Kenya : l’autorité de la concurrence donne son feu vert à la fusion d’Airtel et de Telkom

Publicités pour Airtel dans une rue de Nairobi, au Kenya.

Publicités pour Airtel dans une rue de Nairobi, au Kenya. © Sayyid Azim/AP/SIPA/2011

Dans les tuyaux depuis janvier 2019, la fusion des deux opérateurs de télécommunications kenyans reste néanmoins gelée par une enquête pour détournement de fonds publics chez Telkom.

Annoncée en février 2019, la fusion en Airtel Kenya et Telkom Kenya a été approuvée vendredi 13 décembre par l’autorité de la concurrence, a indiqué l’agence de presse Reuters.

Baptisée Airtel-Telkom, l’union entre la filiale du groupe indien Bharti Airtel, deuxième opérateur du pays avec 24,6 % d’abonnés et l’ancien opérateur public (8,1 % d’abonnés) pourrait remettre en cause la domination de Safaricom, qui contrôle environ deux tiers du marché.

Une fusion sous conditions

L’autorité kényane de la concurrence a précisé dans un avis juridique que l’entité issue de la concentration doit garder 349 des 674 employés d’Airtel et de Telkom réunis. Le nouvel opérateur ne sera pas autorisé à être vendu au cours des cinq prochaines années et devra honorer tout contrat existant avec des organismes publics.

L’entité fusionnée n’est pas non plus autorisée à vendre ou à transférer certaines de ses licences d’exploitation et de spectre de fréquences jusqu’à l’expiration de leur durée. « À l’expiration de la durée de la licence d’exploitation des entités fusionnées, le spectre des 900MHZ et 1800MHZ acquis de Telkom reviendra au gouvernement du Kenya », indique l’avis.

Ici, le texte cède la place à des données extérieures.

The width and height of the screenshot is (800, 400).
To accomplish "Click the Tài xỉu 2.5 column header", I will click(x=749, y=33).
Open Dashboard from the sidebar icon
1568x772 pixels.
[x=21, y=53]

Un processus gelé depuis août

Un dernier obstacle de taille à la fusion reste néanmoins à lever pour la création du nouvel opérateur kenyan. En août, la commission anti-corruption a ordonné une suspension du processus de fusion alors qu’elle enquêtait sur des allégations de détournement de fonds publics chez Telkom, dont l’État détient une participation de 40 %. Les faits remonteraient à 2008, lorsque Telkom a été cédé à France Telecom (devenu Orange) qui a ensuite revendu ses parts à Helios Partners en 2015.

Airtel Kenya a déjà déclaré que la fusion resterait cantonnée aux services, qu’elle n’impliquerait pas les importants actifs immobiliers de Telkom Kenya et certains contrats gouvernementaux pour des services non spécifiés.